> **Problema a resolver**
Actualiza el fragmento del texto desde la parte que contiene "Imagen: Naybil Estrella-Tzec" y hasta justo después de "de ser mayas.", cambiando "abuelos maternos" por "abuelos paternos".

━━━ Fragmento del texto ━━━

Imagen: Naybil Estrella-Tzec

Por Nora Tzec-Caamal y Naybil Estrella-Tzec

Nosotras vivimos en la Región de los Chenes, municipio de Hopelchén, en el estado de Campeche, una región ubicada en el corazón de la Península de Yucatán, al sur de México.

Soy una mujer maya que, desde niña por la convivencia con mis abuelos maternos, aprendí que nuestras vidas giraban alrededor de la milpa, de nuestra comida.

Desde hace unos 25 años nuestra región se ha estado transformando, no solo vemos los cambios en la selva que se ha convertido en desiertos verdes, sino también en los animales e insectos que cada vez se ven menos, los cambios los percibimos en el clima, en nuestra madre tierra y desde luego en las formas de pensar, de ser mayas.

Desde los años 80 las semillas de maíz nativo han sido desplazadas por los maíces híbridos, las milpas se fueron perdiendo para producir en mecanizados cultivos como sorgo, soya y maíz de las empresas. Ha sido notoria la propaganda que se ha dado a la siembra agroindustrial en dónde solo hay ganancias para las empresas transnacionales que se han incrustado en nuestro territorio.

En la región hay una competencia entre estas dos formas de producir los alimentos (la convencional – la extractiva y la tradicional, la campesina). La agricultura convencional arrasa con los espacios para hacer milpa y con todo lo que la rodea, sobre explota y contamina el agua, mata al suelo y nos convierte en esclavos de nuestras propias tierras. Por el contrario, la milpa nos sigue dando vida, nos permite U Jeetsel le Ki’ki’Kuxtal (una vida sabrosa – un buen vivir).

Desde entonces, sin darnos cuenta, nos hemos encontrado ante una nueva colonización, una nueva conquista que nos arrebata nuestra forma de alimentarnos, de consumir lo que la milpa y la madre tierra nos ofrecía. También nos convence de que lo que nos ofrecen las empresas y los gobiernos es lo mejor, que esas semillas “mejoradas” son las que tenemos que sembrar. Cuando te das cuenta de que todo lo anterior no es verdad, a veces es demasiado tarde, ya sin tierras y sin nuestras propias semillas, el camino para algunos es aceptar y recibir, es entonces que se consuma la nueva colonización, cuando nos volvemos esclavos en nuestras propias tierras.

Y ahí estamos las mujeres, nosotras las mayas que nos negamos a esta nueva forma de colonizarnos, nos rebelamos contra estas formas impuestas por el capitalismo, recordamos cómo nuestras abuelas y abuelos vivieron muchos años, que vivieron de la milpa.

Nuestro rol en la comunidad… en el campo, aun sin los privilegios de ser dueñas de los medios de producción y de la tierra es innegable, somos cuidadoras de la vida, de la comida y de las semillas.

Los alimentos nos dan fuerza, nos dan vida, una abuela me decía que, si un alimento no está fresco, nos hace mal, nos enferma. Esto es opuesto a lo que la comida industrializada nos ofrece, es contradictorio a lo que como pensamos en los pueblos. Cuando sembramos y preparamos nuestros propios alimentos sabemos que están bien, que además nos darán salud. Hablar de alimentación es hablar de salud, y de la forma en cómo cultivamos nuestros alimentos, en cómo también cuidamos nuestras semillas, y cuando queremos sanar ahí también están nuestras plantas que nos da nuestra madre tierra.

━━━ Filas proporcionadas ━━━

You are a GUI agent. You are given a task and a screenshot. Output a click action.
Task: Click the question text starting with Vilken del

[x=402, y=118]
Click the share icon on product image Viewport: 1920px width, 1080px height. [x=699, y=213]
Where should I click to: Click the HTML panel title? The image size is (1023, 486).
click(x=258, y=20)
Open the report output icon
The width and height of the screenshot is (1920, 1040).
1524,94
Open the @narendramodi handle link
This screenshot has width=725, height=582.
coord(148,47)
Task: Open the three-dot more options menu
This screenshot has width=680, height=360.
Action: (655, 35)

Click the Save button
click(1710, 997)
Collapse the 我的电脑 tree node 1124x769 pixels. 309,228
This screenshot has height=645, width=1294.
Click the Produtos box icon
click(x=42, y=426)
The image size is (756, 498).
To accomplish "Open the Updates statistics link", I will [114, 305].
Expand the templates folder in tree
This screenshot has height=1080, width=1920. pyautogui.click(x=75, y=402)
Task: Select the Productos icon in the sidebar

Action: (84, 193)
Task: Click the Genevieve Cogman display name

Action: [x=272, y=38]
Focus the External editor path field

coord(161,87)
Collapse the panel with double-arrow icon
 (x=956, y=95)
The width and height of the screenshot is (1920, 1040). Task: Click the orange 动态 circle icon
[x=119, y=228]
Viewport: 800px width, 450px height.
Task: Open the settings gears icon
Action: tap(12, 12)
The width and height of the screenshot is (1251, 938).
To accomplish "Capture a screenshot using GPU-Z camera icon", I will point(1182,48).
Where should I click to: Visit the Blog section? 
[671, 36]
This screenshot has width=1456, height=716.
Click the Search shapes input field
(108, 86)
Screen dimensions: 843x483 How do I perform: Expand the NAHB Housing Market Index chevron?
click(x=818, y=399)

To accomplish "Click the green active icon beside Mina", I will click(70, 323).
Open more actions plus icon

━━━

> **Respuesta desarrollada**
Imagen: Naybil Estrella-Tzec

Por Nora Tzec-Caamal y Naybil Estrella-Tzec

Nosotras vivimos en la Región de los Chenes, municipio de Hopelchén, en el estado de Campeche, una región ubicada en el corazón de la Península de Yucatán, al sur de México.

Soy una mujer maya que, desde niña por la convivencia con mis abuelos paternos, aprendí que nuestras vidas giraban alrededor de la milpa, de nuestra comida.

Desde hace unos 25 años nuestra región se ha estado transformando, no solo vemos los cambios en la selva que se ha convertido en desiertos verdes, sino también en los animales e insectos que cada vez se ven menos, los cambios los percibimos en el clima, en nuestra madre tierra y desde luego en las formas de pensar, de ser mayas.